Material shown:
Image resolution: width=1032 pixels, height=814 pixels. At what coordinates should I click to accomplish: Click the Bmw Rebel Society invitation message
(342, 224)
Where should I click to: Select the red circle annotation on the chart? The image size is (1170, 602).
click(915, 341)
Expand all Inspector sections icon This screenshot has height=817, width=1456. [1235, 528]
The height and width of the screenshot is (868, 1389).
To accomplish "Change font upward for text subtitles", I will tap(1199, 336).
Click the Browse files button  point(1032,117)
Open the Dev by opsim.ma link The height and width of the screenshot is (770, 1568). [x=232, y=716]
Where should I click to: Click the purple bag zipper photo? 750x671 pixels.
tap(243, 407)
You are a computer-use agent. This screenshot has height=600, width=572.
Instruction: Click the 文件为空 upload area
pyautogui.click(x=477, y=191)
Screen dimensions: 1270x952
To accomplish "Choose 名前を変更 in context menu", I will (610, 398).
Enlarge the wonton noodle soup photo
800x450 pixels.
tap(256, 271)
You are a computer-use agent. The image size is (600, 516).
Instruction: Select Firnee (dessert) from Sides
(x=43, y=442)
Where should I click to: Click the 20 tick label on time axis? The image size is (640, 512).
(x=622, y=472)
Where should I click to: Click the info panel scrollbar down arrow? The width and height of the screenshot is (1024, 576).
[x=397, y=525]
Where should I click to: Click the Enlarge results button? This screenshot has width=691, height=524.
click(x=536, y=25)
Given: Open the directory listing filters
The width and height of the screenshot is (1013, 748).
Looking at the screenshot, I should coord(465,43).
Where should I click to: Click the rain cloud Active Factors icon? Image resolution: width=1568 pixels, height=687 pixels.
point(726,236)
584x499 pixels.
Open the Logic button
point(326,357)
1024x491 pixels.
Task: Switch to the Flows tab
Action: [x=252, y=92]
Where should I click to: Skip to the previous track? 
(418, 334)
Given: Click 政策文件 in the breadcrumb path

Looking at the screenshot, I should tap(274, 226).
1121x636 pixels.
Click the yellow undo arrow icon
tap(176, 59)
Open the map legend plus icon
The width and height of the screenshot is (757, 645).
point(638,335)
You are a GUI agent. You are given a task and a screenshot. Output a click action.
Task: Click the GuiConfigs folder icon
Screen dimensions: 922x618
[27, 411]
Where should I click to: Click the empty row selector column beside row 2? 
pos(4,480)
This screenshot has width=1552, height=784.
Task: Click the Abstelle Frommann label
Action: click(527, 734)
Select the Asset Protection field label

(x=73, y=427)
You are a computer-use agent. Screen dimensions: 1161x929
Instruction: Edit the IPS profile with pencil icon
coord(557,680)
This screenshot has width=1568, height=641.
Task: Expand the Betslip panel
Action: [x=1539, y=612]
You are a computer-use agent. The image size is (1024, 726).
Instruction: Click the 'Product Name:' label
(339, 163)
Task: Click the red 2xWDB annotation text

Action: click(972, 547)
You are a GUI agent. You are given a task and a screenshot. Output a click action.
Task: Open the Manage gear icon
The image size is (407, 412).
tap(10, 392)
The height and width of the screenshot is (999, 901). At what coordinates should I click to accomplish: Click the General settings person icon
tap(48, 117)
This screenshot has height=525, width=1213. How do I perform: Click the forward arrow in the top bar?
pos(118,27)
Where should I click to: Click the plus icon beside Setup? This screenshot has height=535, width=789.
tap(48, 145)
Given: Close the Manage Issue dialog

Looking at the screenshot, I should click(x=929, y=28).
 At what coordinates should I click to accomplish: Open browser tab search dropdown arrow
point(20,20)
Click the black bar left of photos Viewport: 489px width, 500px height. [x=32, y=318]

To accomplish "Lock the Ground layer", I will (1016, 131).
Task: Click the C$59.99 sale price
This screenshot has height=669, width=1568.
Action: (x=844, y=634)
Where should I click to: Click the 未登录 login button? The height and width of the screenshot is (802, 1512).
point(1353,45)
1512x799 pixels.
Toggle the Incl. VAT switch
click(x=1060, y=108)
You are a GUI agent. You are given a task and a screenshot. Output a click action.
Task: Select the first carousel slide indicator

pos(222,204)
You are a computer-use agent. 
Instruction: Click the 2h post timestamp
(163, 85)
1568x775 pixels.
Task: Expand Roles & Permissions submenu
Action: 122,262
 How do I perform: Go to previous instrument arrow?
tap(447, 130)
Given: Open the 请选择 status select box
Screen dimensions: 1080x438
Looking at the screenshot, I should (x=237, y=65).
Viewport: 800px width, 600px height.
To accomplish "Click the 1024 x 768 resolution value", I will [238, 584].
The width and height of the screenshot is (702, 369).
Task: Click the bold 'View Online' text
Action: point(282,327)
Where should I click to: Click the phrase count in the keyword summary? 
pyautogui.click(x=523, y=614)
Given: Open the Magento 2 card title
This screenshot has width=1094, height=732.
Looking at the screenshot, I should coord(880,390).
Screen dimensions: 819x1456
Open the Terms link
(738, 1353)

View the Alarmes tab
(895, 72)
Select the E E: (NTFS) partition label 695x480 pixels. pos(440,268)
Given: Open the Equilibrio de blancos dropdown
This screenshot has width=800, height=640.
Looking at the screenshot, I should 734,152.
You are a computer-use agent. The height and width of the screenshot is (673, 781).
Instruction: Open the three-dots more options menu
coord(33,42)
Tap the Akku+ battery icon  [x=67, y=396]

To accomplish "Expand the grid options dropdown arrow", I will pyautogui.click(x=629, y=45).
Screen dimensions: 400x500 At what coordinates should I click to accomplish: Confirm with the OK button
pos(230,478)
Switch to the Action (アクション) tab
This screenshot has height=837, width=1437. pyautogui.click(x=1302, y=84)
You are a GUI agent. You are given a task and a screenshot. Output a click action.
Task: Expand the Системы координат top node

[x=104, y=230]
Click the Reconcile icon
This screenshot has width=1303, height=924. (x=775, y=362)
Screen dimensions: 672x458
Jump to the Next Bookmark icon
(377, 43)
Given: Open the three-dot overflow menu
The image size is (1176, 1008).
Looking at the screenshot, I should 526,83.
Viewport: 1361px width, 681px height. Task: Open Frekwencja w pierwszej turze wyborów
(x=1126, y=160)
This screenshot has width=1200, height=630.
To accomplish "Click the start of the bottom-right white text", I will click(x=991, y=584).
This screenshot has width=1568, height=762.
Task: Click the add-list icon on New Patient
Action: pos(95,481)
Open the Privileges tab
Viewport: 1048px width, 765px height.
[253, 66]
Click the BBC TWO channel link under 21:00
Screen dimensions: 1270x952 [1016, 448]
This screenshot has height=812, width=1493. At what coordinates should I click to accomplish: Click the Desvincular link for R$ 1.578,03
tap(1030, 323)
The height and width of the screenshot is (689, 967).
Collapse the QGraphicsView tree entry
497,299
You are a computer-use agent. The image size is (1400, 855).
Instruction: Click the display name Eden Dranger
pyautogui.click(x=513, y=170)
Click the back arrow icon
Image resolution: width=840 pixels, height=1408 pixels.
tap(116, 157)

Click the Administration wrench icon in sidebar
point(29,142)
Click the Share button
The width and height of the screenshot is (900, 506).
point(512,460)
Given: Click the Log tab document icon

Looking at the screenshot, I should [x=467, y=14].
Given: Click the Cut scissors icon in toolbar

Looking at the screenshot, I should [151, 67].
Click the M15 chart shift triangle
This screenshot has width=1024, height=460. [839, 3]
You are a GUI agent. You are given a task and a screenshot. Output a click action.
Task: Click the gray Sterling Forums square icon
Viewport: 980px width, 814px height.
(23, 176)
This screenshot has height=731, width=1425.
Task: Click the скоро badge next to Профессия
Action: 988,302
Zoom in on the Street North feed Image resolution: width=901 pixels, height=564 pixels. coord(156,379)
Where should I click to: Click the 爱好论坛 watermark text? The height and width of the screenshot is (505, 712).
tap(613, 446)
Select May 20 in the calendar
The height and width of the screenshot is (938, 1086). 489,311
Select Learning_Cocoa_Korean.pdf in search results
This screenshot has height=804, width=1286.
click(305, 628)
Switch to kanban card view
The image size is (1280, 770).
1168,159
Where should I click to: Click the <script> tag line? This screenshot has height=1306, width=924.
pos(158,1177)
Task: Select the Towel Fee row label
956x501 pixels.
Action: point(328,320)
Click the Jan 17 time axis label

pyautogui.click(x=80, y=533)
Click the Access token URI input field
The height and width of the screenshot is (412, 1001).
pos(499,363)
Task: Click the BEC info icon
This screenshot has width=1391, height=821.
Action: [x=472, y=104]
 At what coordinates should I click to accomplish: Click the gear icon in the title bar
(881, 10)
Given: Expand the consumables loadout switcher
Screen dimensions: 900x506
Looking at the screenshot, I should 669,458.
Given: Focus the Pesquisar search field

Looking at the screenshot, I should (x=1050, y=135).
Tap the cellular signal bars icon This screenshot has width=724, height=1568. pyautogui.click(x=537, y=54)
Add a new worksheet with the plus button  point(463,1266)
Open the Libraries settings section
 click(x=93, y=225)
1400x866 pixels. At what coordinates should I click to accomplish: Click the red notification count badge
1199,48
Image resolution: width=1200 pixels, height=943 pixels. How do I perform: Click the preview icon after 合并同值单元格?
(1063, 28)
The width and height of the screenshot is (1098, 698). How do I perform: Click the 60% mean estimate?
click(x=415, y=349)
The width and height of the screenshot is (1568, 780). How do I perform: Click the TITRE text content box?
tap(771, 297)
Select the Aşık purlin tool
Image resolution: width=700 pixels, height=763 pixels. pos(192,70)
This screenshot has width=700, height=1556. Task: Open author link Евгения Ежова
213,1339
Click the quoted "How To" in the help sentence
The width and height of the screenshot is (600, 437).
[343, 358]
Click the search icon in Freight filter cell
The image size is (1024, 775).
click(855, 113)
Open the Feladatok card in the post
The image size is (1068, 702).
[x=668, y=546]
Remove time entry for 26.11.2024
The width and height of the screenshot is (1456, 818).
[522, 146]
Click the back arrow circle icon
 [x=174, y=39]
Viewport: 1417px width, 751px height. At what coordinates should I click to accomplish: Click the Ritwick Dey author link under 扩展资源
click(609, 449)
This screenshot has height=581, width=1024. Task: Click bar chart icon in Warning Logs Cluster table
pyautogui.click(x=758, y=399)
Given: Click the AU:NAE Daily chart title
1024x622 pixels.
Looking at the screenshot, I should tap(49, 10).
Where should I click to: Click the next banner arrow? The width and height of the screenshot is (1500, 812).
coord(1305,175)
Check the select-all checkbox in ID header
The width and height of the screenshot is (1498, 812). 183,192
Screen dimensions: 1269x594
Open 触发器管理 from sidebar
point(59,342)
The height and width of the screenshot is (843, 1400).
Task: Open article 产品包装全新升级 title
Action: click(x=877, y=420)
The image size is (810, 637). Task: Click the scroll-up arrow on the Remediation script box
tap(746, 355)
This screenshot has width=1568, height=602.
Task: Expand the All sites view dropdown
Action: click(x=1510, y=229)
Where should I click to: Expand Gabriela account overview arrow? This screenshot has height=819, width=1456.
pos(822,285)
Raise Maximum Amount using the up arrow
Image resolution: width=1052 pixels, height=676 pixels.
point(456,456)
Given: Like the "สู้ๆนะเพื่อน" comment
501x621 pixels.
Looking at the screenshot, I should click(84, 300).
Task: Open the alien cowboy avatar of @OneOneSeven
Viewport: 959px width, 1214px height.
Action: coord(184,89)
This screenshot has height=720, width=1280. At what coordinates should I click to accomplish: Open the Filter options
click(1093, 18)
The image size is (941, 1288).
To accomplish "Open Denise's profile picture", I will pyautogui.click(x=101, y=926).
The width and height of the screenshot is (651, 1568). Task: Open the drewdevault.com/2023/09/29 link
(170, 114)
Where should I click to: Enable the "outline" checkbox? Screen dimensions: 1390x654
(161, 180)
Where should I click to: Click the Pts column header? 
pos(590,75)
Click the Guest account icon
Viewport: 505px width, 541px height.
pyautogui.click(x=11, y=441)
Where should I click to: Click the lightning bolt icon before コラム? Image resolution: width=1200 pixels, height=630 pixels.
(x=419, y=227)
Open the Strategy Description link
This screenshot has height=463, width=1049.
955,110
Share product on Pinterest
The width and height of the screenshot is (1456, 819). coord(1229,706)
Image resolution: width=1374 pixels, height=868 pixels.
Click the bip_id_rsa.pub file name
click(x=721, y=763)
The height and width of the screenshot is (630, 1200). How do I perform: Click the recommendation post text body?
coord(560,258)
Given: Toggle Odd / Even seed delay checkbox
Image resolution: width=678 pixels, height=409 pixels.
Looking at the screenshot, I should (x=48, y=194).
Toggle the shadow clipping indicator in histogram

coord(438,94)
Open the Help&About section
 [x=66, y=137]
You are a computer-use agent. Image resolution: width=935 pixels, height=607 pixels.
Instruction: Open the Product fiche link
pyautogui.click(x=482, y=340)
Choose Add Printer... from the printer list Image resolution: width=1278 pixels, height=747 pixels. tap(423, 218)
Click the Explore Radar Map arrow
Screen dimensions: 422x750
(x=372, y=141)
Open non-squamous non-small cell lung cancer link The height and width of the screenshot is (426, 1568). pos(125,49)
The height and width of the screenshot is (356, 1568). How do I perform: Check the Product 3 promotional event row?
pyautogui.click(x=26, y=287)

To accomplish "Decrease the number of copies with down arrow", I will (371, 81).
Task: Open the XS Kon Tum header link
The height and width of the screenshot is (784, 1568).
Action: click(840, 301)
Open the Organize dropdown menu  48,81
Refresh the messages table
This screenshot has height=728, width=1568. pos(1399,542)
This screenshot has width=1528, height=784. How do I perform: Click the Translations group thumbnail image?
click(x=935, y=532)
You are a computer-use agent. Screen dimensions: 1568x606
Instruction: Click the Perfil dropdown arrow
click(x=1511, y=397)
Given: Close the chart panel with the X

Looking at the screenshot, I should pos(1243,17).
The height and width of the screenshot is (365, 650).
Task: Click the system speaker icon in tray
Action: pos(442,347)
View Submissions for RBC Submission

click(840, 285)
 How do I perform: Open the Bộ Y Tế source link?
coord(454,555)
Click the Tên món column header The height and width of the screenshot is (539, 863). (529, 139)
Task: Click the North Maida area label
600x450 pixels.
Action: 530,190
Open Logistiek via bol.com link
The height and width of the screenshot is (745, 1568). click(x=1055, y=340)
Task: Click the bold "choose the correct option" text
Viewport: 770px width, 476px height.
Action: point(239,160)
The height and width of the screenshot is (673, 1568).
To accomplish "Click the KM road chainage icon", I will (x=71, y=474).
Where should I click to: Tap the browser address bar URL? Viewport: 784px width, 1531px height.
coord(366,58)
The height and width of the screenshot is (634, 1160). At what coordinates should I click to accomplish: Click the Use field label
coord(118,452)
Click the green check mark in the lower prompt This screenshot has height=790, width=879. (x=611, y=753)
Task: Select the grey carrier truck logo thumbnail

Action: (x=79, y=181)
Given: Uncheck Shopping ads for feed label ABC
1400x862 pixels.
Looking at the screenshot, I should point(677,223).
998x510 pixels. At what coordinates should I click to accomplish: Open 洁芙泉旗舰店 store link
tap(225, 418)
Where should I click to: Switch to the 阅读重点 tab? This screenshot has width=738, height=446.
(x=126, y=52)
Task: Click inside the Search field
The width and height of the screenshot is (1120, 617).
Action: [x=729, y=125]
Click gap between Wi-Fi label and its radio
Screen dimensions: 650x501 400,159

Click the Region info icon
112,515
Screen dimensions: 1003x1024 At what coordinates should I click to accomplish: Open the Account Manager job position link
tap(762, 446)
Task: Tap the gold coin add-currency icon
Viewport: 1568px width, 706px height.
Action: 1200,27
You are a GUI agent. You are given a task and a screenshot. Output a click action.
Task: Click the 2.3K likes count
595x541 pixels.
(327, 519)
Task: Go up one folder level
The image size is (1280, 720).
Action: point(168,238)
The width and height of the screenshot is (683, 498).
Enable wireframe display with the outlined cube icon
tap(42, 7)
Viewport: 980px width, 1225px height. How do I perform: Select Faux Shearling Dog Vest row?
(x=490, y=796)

Task statement:
Would you copy out every line in the records that includes the string "North"?

Solution for this exercise:
Zoom in on the Street North feed Image resolution: width=901 pixels, height=564 pixels. coord(156,379)
Task: Click the North Maida area label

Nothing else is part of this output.